Exercise prompt — Please go through the records below and return every line holding the word "right".

Information provided —

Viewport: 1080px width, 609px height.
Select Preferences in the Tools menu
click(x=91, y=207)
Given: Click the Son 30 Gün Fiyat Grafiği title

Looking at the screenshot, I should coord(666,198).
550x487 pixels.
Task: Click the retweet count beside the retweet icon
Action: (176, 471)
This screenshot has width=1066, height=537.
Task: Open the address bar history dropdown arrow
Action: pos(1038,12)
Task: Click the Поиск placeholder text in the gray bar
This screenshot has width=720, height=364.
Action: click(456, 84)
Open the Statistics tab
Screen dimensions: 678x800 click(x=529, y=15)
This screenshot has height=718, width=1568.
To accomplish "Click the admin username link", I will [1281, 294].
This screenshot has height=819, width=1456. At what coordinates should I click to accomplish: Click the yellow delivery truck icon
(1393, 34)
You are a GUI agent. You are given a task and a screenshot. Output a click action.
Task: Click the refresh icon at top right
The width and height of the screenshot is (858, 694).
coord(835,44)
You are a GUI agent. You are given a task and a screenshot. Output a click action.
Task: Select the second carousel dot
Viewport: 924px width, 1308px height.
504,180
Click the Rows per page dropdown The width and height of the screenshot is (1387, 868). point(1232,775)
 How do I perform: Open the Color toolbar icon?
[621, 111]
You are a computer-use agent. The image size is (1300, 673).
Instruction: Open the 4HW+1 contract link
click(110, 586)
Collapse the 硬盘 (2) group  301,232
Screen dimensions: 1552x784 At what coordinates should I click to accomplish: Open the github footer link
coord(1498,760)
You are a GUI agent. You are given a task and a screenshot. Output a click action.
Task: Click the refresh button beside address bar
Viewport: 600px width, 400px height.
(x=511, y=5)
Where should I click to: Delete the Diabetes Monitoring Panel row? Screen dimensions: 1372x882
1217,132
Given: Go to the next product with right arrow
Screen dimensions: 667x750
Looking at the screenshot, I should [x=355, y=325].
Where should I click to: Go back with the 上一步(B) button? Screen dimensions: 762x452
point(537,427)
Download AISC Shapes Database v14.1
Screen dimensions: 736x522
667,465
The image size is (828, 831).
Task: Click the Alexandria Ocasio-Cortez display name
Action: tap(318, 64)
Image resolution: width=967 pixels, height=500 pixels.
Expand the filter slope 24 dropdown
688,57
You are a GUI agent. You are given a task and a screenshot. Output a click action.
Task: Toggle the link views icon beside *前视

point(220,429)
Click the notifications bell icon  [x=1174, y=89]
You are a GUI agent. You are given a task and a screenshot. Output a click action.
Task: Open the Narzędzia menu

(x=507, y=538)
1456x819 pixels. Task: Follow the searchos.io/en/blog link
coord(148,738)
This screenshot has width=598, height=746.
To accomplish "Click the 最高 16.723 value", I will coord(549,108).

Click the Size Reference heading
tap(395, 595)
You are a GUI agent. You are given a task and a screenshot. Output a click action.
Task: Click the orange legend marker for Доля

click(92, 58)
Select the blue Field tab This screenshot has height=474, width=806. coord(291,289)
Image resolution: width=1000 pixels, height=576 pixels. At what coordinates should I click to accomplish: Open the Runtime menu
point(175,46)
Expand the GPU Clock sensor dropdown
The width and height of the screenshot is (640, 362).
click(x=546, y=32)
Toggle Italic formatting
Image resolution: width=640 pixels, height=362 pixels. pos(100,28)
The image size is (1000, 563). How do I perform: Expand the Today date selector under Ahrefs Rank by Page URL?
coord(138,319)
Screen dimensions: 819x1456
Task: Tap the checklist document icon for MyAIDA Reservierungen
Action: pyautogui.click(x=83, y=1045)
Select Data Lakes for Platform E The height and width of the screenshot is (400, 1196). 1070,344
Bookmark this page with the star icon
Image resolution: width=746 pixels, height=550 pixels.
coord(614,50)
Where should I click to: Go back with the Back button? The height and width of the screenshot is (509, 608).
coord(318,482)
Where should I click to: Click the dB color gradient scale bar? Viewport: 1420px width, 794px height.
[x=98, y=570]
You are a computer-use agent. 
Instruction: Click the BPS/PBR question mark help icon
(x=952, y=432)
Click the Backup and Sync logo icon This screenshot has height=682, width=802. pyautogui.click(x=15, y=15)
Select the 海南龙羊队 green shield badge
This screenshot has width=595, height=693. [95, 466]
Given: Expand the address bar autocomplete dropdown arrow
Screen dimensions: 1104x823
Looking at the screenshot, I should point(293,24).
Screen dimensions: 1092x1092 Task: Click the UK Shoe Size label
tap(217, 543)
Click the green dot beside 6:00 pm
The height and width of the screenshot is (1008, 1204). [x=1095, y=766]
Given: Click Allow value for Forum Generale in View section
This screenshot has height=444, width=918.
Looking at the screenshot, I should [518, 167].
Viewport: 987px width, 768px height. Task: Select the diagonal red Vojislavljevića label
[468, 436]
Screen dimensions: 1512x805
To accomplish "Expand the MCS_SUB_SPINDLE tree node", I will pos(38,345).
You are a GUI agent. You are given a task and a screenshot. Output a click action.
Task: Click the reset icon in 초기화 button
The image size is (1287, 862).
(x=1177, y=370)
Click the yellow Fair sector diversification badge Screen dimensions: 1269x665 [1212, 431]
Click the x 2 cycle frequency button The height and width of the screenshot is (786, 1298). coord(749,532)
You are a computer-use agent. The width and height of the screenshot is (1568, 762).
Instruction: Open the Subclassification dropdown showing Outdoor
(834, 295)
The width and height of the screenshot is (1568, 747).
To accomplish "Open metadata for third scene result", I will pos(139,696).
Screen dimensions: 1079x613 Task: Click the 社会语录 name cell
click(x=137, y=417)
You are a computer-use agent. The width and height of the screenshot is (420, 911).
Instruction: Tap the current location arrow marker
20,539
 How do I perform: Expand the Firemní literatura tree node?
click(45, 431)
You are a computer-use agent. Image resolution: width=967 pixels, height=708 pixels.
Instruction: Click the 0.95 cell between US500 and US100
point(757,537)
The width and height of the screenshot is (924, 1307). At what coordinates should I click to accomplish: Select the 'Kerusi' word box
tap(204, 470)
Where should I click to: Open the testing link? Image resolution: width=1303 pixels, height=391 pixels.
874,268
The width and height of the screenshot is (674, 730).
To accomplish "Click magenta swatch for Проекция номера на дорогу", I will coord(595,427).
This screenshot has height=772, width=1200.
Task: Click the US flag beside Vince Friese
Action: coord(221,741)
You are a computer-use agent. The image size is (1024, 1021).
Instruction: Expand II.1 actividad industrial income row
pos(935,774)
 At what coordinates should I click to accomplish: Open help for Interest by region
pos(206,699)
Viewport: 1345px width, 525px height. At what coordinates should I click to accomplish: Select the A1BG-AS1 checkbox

Exercise response —
Task: Click the refresh icon at top right
Given: Go to the next product with right arrow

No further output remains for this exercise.